I told him the little I knew about insulin production, breakdown of sugars and assured himthe most important thing was to manage their diet.
“I am very interested in the stones” I told him.
He waved upstream “There are plenty up there. You see the pink house? Round there, La Vuelta [The Turn], and up behind on the hillside. Too many.”
I thanked him and headed through the apple trees past two women picking apples to who I explained in my Spanish that I was going to look at the mounds, and the man had said it would be okay. They laughed, “we don’t understand a word you are saying!”
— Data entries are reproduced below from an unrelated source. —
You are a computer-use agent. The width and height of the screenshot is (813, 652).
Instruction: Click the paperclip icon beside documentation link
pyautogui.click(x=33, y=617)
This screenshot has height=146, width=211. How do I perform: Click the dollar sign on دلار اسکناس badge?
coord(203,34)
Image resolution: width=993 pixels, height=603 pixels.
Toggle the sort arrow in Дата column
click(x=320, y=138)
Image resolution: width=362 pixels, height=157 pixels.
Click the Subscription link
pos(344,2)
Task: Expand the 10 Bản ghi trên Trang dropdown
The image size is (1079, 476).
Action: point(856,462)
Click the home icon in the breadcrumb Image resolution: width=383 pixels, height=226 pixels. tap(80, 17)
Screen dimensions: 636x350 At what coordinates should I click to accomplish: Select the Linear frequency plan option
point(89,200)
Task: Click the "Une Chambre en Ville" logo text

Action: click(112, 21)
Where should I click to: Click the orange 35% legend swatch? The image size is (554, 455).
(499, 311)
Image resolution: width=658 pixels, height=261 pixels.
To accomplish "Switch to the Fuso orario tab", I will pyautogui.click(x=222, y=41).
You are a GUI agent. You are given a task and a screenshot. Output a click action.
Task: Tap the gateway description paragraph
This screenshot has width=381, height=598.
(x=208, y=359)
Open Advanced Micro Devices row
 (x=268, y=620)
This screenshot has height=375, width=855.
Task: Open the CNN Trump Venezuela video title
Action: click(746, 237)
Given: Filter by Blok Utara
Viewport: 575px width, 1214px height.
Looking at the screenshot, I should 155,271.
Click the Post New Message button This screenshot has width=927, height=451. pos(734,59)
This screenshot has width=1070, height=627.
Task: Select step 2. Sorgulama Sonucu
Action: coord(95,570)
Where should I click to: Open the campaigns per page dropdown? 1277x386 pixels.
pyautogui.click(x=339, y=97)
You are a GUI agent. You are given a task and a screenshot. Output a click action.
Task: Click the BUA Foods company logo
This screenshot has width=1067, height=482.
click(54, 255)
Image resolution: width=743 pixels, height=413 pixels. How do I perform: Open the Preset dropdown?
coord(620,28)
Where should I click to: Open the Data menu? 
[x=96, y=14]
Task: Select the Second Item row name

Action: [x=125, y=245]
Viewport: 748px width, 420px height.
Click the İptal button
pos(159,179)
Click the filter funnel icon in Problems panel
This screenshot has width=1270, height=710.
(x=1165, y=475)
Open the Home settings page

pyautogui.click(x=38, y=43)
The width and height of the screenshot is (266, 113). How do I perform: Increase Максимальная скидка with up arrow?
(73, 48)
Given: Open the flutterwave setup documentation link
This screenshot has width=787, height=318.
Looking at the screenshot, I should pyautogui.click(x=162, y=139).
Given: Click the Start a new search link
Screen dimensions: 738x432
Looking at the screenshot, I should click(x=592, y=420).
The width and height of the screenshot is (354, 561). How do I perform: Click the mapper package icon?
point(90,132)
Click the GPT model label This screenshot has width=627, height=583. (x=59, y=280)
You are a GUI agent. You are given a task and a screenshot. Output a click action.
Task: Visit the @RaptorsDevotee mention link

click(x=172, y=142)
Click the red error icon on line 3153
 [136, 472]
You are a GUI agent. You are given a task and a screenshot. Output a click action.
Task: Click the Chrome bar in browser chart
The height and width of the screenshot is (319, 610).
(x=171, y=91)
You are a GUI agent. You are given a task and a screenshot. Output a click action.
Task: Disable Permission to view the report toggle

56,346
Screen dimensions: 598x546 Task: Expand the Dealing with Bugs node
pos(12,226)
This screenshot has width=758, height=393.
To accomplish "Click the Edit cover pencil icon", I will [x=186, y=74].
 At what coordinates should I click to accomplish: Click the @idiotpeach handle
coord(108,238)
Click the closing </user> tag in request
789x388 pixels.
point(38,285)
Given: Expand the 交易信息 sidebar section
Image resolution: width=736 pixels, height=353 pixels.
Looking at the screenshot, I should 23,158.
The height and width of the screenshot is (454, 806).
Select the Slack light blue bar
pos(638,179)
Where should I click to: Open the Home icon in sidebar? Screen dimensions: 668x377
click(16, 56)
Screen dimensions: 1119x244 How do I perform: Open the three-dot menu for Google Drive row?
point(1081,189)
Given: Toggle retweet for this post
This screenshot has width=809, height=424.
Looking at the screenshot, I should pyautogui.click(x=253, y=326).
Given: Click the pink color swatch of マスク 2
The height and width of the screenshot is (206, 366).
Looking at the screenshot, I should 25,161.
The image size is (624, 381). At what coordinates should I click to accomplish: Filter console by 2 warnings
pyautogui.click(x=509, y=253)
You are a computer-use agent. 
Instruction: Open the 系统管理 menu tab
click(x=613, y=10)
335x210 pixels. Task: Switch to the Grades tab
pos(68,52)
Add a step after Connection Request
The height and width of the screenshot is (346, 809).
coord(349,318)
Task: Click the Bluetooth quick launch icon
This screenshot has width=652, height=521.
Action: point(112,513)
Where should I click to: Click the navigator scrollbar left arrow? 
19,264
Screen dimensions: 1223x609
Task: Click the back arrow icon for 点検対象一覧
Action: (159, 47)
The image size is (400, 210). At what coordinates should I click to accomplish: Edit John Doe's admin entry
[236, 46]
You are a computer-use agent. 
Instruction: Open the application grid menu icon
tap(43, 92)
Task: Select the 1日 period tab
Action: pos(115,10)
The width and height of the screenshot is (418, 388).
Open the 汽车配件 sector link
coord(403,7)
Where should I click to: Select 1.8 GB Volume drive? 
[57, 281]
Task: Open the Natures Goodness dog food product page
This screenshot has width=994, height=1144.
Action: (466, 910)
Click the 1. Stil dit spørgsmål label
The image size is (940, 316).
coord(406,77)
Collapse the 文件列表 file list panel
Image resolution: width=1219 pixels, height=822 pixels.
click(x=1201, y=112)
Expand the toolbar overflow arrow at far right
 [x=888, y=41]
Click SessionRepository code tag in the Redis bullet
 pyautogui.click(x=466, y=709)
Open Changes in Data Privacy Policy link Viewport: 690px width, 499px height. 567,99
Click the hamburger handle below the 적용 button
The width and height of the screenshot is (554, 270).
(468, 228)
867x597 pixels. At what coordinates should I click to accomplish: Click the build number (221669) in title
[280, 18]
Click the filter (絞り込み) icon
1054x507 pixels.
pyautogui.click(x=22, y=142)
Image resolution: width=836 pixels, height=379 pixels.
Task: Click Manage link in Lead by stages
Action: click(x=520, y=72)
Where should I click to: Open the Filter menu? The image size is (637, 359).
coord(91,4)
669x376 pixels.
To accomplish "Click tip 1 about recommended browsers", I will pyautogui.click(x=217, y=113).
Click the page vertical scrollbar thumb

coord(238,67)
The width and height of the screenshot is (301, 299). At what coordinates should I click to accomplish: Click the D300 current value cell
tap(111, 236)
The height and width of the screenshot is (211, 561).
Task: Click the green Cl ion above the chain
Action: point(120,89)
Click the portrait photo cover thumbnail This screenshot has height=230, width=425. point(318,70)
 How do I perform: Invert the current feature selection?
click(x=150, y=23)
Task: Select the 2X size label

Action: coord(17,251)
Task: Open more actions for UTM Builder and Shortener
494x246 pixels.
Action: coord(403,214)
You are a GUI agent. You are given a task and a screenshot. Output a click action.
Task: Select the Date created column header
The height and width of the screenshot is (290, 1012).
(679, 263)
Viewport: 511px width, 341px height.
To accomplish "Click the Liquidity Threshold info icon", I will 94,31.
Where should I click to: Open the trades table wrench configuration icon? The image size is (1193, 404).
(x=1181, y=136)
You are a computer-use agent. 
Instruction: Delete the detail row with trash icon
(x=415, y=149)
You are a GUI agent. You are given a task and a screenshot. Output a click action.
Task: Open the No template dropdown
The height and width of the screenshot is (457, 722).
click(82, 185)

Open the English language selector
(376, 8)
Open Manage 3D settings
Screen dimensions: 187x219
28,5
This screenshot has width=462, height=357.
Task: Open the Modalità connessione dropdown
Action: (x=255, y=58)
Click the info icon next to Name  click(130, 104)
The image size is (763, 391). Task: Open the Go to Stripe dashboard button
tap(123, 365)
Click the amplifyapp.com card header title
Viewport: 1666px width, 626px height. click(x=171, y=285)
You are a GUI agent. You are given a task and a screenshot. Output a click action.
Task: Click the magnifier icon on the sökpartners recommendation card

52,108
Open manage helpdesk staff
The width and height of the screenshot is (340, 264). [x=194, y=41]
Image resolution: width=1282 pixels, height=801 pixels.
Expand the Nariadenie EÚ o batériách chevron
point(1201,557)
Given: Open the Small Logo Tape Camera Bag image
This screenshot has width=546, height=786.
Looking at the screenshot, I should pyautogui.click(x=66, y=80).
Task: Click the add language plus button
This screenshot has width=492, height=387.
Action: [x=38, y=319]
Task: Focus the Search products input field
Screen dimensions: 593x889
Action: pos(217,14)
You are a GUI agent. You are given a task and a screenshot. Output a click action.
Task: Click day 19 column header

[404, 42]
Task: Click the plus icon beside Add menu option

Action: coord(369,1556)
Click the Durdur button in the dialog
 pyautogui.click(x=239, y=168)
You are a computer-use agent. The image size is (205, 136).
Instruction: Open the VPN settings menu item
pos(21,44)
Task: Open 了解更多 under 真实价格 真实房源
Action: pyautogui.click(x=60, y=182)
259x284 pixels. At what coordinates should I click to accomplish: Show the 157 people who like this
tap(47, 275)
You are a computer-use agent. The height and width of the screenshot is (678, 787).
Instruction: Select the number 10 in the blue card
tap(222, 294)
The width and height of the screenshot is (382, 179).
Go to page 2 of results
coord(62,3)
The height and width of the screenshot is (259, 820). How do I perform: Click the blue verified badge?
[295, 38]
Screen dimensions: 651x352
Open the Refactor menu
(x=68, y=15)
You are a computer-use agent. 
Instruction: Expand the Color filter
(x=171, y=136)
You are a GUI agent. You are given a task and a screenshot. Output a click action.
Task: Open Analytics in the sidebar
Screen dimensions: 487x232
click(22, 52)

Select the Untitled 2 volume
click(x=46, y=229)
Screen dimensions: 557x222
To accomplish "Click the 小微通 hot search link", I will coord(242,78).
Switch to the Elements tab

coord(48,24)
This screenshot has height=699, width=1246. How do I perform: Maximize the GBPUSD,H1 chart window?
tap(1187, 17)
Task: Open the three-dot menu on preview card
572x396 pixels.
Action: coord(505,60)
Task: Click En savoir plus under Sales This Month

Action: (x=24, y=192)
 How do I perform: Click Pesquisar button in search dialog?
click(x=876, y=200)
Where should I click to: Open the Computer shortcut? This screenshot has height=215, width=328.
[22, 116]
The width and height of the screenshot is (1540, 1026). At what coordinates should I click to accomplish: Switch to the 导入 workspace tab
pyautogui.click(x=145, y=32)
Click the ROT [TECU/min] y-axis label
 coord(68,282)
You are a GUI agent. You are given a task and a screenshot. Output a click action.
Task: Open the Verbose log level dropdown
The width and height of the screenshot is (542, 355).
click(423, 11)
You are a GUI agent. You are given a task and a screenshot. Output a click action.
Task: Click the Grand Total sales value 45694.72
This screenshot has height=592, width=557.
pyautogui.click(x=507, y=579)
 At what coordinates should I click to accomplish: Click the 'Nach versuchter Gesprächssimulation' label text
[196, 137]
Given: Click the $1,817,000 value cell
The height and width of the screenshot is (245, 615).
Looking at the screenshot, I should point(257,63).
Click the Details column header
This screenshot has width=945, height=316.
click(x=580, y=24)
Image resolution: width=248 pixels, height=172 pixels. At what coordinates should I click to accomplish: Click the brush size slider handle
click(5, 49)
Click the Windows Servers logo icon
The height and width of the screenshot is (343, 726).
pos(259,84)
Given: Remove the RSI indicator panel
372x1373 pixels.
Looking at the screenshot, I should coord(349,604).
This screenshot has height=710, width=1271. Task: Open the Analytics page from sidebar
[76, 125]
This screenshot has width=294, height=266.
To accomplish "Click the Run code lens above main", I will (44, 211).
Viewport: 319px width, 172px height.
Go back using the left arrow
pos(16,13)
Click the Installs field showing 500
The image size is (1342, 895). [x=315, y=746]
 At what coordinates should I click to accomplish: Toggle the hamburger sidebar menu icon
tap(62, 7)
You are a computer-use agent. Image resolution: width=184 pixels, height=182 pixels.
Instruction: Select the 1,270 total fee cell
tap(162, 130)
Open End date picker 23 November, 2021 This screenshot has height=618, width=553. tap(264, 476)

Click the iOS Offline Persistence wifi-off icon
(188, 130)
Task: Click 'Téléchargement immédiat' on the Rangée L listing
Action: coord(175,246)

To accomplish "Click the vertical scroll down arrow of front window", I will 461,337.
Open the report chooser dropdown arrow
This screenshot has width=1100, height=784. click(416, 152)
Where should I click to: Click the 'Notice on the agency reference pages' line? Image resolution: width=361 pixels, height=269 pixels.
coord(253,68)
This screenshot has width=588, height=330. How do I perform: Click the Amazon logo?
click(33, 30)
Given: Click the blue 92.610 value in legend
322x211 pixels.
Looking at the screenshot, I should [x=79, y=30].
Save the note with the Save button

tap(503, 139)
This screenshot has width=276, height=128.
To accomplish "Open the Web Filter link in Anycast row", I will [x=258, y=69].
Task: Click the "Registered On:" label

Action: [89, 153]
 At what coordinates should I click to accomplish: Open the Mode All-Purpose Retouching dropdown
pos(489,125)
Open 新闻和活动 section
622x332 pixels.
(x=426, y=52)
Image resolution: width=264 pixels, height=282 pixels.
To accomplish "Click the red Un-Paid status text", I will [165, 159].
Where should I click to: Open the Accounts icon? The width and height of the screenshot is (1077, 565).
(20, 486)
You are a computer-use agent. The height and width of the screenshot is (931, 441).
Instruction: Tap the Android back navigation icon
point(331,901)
The first mound, as expected, was a mound of stones and gravel, not large stones as might be expected from clearing the fields, but more an accumulation of ash and dirt from burning and clearing. I climbed over a low wall and entered the second field, where the trees were newly grafted and were just putting out their first leaves.
This mound too appeared to be just pebbles and ash. The adobe wall reared up the side and came to an abrupt stop after a few metres. On the river side, a wall went into the mound at ground level and stopped. There was no sign of underlying stone or outcrops.
I was left with only one clue from Google Earth – an object in the centre of a field low down by the river, at the far end of the range, 14 quadras using the Lima city measure, just before the sharp bend in the river.
Walking a further kilometre up the road, looking down on the fields, with their low clay walls and miniature apple trees, I could not see how a “great rock” several metres long and wide, could be hidden here. There were occasional bowers of grape-bearing vines suspended on trellises of branches, small farmers´storage huts of quincha, cane and mud, and a few groups of mango trees or banana stems, but the view was overwise unimpeded. I could clearly see down into the first rank of fields, and into much of the second rank. Only the lower fields close to the river bank were not visible.
I reach the bend with a view down into the last field below where I had identified an object on Google Earth, and there it is – a farmers hut of clay bricks with a flat roof.
Retracing my steps downriver, I look up at the hillside of La Vuelta. In the bank of gravel above the road, a skull hangs suspended, half free from the earth. At intervals, scatters of mussel and abalone shells stand out against the dark stones, remnants of burial offerings or the contents of rubbish pits.
At one point, a trail of bright white shells trickles from a broken ceramic pot in the shelter of a small walled niche of stone, slowly collapsing down the bank. The niche would once have held one or several mummified bodies, perhaps wrapped in cloths and bound with cords, with the pot of abalone shells as an accompaniment. These clams are found in coastal middens in central Peru going back as far as ten thousand years.
This new road was opened just four years earlier. The villages and burial sites through which it was driven are still re-arranging themselves. What could be the route of an older road winds between stone walls and monumental boulders, with rocky patios and bulding foundations. Similar structures stand above the road, and new settlers are erecting four wall of reed matting, or sheets of plastic suspended from poles. The foundations look old and massive. At an angle, facing away from the road, is a boulder with a series of cupules, two to three centimetres wide, fanning out in concentric semi-circles.
It was time, I thought to find a local who could tell me more about these sites.